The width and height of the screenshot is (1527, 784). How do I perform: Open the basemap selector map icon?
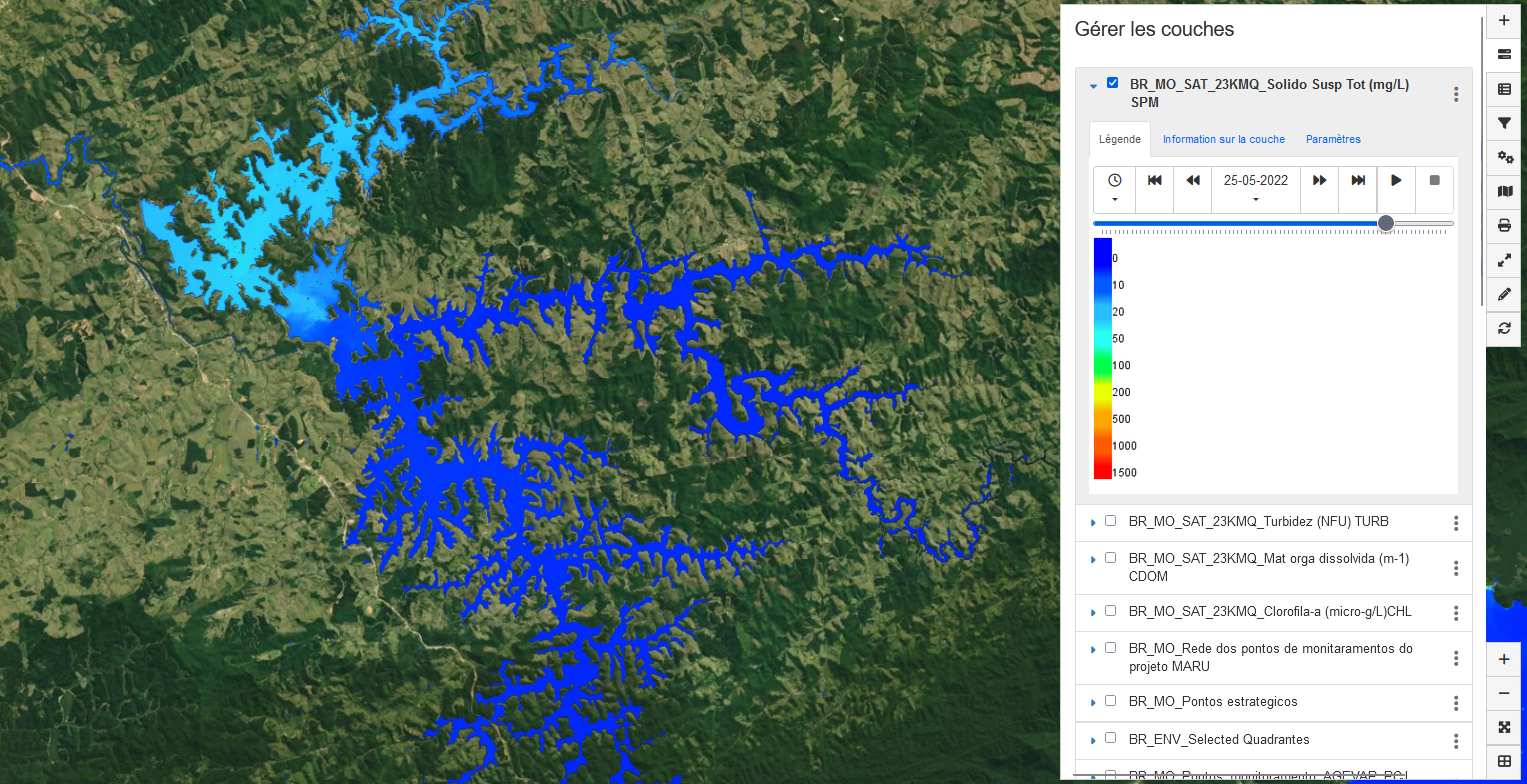coord(1504,191)
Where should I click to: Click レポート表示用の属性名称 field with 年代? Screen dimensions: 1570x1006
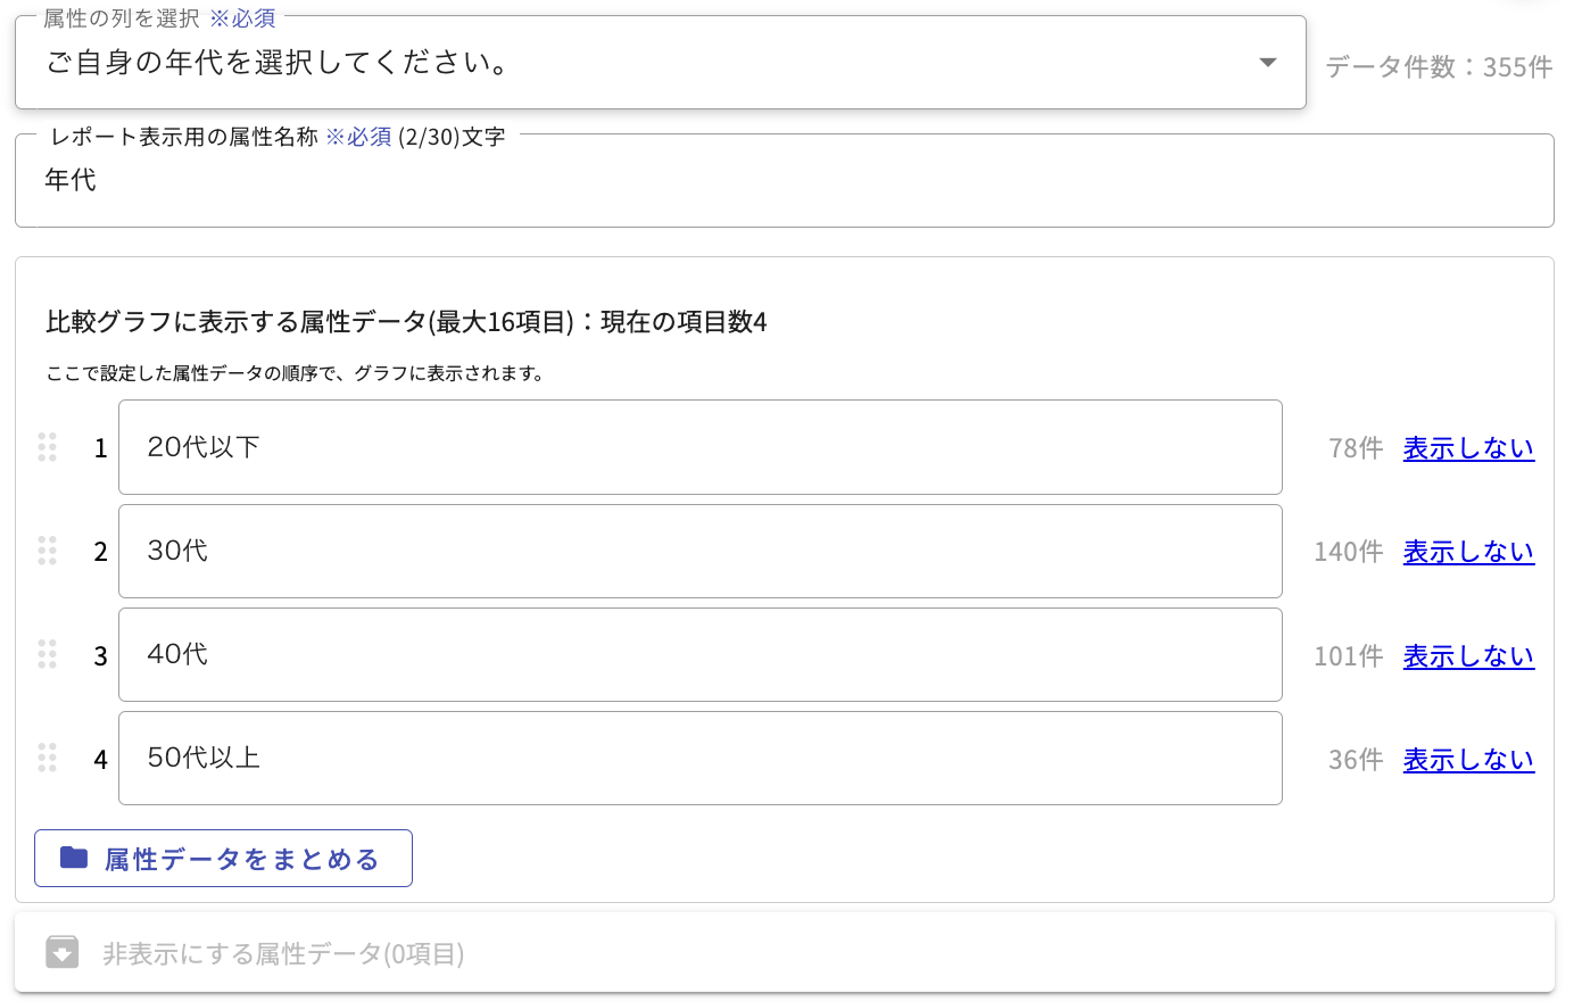(x=784, y=181)
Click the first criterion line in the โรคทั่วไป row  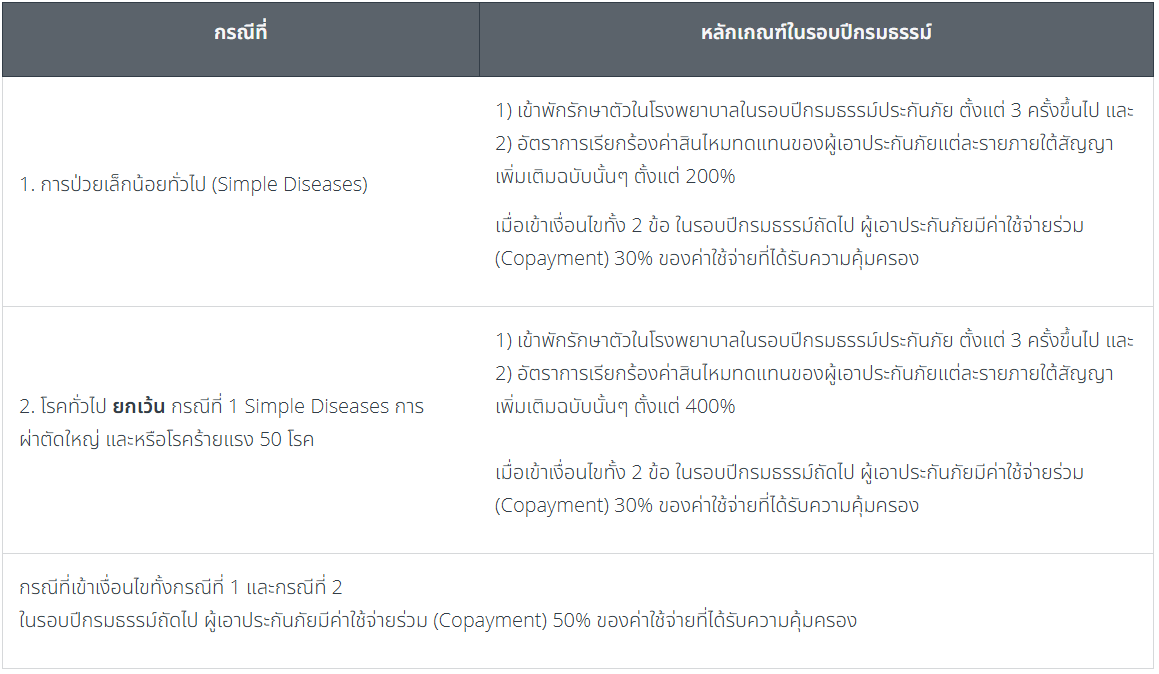pos(814,340)
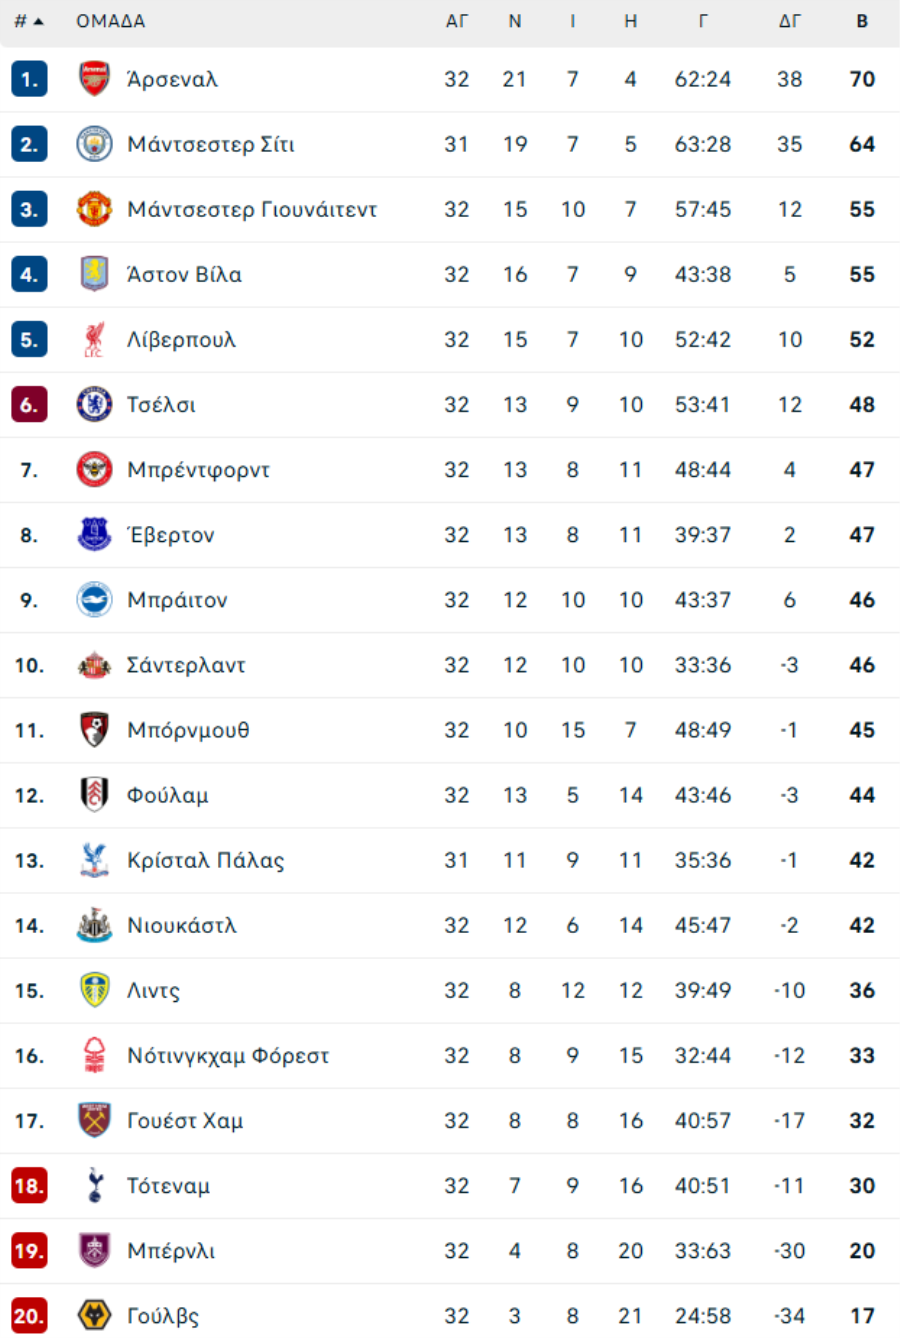Click the Arsenal club crest icon

94,79
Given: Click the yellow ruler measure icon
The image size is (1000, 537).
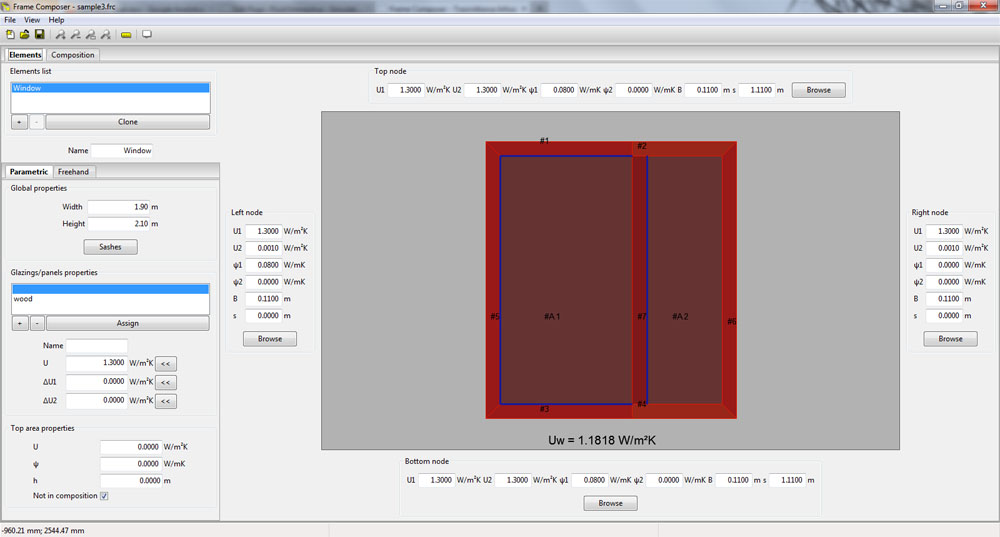Looking at the screenshot, I should pyautogui.click(x=126, y=34).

**What is being asked:** Switch "yellow" to "orange" in the lines running from the one with "Given: Click the yellow ruler measure icon" through the end of the entries, and write those lines out again with nothing else changed. Leave the pictures out.

**Exercise output:**
Given: Click the orange ruler measure icon
The image size is (1000, 537).
Looking at the screenshot, I should pyautogui.click(x=126, y=34).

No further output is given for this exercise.